Finalement, la portée demeure et évolue au gré de l’acceptation et du bon usage des bénéficiaires à travers la réception et la (re)construction continue. Par exemple, sur le plan juridique, des récipiendaires potentiels comme les tribunaux internationaux, régionaux et locaux pourraient amplifier ou au contraire limiter la portée des jugements et des décisions de la Cour. Un autre facteur important est le rôle futur de l’Afrique comme « laboratoire d’expérimentation et de développement du droit pénal international » (Manirakiza 2009 : 30). Sur le plan politique, le fait que la rhétorique autour des élections de novembre 2012 ait inclus un certain nombre d’avertissements contre la violence et les crimes internationaux, est un élément qui a valorisé la justice pénale internationale en Sierra Leone. En outre, un forum interactif autour de la Commission anti-corruption a été mis sur pied à l’instar du Forum interactif de la Cour spéciale. En même temps, l’incorporation du Statut de Rome dans la loi domestique reste non résolue en Sierra Leone. Ainsi, dans ce contexte la construction, la déconstruction et la reconstruction des héritages se perpétuent.

Conclusion

La question de l’héritage ou des héritages n’est pas uniquement une question juridique, mais aussi et avant tout une question politique. L’oeuvre et l’héritage de la Cour méritent sans doute que l’on s’y intéresse indépendamment des orientations théoriques ou du regard porté sur l’institution. La scsl se présente comme un précurseur en matière de transmission d’héritage, de la rhétorique à la pratique. La Cour en tant qu’institution qui planifie et lèguera son héritage est un acteur central parmi une multitude d’acteurs. Les héritiers divers en Sierra Leone notamment jouent un rôle actif dans la construction des héritages dans la sphère publique. La reconceptualisation d’héritages au pluriel permet selon nous de centrer le débat sur des questions politiques interrogeant les intérêts, la création de sens, la contestation et le contrôle. Les héritages de la Cour restent en construction constante et continue, de même que la portée de ces héritages.

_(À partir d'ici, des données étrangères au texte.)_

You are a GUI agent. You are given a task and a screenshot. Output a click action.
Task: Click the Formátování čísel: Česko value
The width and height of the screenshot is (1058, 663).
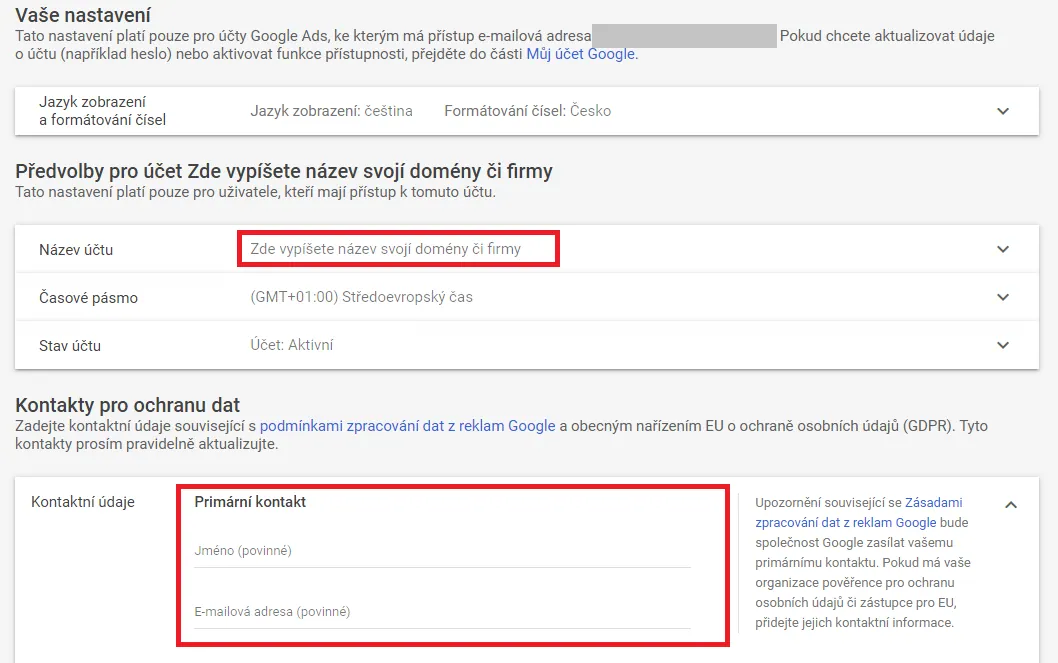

Faire le choix ici d’interroger la notion même d’héritage au lieu d’évaluer ou de mesurer de manière empirique cet héritage de la Cour s’est avéré et s’avère en effet fructueux. Pour certains, l’évaluation vient trop tard, pour d’autres elle est trop précoce. Dans cet article, nous avons souhaité montrer comment une démarche qui privilégie le recul – par rapport aux études qui essayaient déjà de mesurer l’héritage ou l’impact – et qui aspire à une compréhension et une exposition plus nuancée et dynamique du processus de legs d’un héritage est féconde. Ce sont précisément les processus sociaux de construction, mais aussi de déconstruction et de reconstruction des héritages par des acteurs différents qu’il nous revient d’étudier.

En tant que premier tribunal ayant fermé ses portes de manière cérémonielle en décembre 2013 par le biais d’une stratégie d’achèvement de ses travaux et des projets d’héritage, la scsl restera au premier rang dans les discussions à venir sur le rôle de la justice internationale dans des pays postconflictuels. Bien évidemment, la justice pénale internationale n’est pas monolithique. Elle se manifeste de manière différente selon les contextes, en Afrique notamment avec la scsl, le Tribunal pénal international pour le Rwanda et la Cour pénale internationale. Même après la fermeture des tribunaux ad hoc, la Sierra Leone, mais aussi l’Afrique et le monde resteront confrontés aux questions de justice, aux interrogations sur la justice pénale internationale et aux enjeux de leurs héritages multiples.